Batohi also questioned Chauke on why former police crime intelligence head Richard Mdluli was not prosecuted on a murder charge related to the 1999 shooting death of Oupa Ramogibe, who had an affair with Mdluli’s customary wife.
In 2019, Mdluli and his co-accused, Mthembeni Mthunzi, were found guilty of the kidnapping and assault of Ramogibe.
They were sentenced to to an effective five years in jail.
Duduzane Zuma was, however, acquitted on culpable homicide and reckless driving charges at the Randburg Magistrates’ Court in 2019 and Chauke, in his responding letter, used this fact in partly defending his earlier reluctance to have charged the younger Zuma.

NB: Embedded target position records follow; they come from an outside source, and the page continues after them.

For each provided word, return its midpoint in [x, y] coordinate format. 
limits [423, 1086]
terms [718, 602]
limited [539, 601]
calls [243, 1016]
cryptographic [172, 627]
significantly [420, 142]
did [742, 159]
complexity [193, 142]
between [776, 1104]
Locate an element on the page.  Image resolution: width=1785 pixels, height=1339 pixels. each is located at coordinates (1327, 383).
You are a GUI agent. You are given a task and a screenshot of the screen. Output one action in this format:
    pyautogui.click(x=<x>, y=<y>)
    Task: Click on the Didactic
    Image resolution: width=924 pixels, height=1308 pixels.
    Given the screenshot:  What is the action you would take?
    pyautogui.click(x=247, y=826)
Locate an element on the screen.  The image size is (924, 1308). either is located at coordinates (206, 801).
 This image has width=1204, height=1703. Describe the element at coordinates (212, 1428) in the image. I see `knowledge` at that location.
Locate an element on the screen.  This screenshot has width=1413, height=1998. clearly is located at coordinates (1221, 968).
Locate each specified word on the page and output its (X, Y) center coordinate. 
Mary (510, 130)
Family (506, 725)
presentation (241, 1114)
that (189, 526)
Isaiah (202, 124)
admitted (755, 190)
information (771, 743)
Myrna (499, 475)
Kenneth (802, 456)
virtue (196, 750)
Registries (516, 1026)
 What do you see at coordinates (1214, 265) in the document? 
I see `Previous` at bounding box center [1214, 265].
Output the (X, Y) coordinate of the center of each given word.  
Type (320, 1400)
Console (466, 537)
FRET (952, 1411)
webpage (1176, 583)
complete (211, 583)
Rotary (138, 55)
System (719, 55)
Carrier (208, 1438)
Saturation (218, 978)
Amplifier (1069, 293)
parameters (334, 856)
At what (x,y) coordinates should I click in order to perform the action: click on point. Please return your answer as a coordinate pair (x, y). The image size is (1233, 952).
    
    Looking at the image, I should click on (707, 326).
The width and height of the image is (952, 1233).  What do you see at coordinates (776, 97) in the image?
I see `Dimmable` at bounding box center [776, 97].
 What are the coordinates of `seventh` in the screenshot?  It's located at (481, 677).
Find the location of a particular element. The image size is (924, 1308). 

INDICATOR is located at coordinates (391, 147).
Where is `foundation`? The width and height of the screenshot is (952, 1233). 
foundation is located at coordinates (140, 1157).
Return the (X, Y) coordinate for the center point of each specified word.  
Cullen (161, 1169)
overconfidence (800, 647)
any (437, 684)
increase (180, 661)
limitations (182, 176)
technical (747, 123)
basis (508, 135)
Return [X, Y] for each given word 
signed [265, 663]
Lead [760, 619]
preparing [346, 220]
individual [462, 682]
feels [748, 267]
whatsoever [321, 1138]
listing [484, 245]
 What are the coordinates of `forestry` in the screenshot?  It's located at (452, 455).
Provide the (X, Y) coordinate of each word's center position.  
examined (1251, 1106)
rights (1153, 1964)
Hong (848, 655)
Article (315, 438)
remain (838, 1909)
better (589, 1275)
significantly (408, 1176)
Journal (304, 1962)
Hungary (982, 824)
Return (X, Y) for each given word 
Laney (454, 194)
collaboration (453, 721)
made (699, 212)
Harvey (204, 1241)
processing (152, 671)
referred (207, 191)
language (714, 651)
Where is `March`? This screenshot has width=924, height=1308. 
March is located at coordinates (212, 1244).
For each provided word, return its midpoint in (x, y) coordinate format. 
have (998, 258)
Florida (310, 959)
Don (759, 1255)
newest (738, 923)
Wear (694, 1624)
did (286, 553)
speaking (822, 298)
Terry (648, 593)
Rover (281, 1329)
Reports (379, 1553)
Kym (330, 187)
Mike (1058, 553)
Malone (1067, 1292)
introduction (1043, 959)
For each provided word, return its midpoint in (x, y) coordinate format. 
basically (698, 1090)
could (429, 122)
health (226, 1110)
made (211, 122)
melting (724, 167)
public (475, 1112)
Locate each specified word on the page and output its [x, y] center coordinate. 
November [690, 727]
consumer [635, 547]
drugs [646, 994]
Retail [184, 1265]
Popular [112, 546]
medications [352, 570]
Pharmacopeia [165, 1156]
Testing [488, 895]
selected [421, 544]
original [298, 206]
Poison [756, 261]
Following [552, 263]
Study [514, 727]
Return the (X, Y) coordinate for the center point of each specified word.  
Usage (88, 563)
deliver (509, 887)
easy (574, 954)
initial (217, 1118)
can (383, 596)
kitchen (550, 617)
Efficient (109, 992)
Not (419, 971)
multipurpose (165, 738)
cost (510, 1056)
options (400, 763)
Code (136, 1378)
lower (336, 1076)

Sunday World has reported that in response to Batohi’s demand for an explanation for why there had been a delay of 10 years to prosecute former Gauteng health MEC Brian Hlongwa for tender corruption involving about R1.2 billion, Chauke denied that he had been delaying the case. He said that a racketeering case against Hlongwa was close to being finalised.
According to Sunday World, he also played down his involvement in charging former KwaZulu-Natal Hawks boss Johan Booysen for racketeering related to the so-called Cato Manor death squad – which led Booysen to file a R7 million wrongful arrest and malicious prosecution damages suit against the state. That is yet to be finalised.
The NPA declined to comment on correspondence between its officials, while neither Batohi nor Chauke were willing to comment about it either.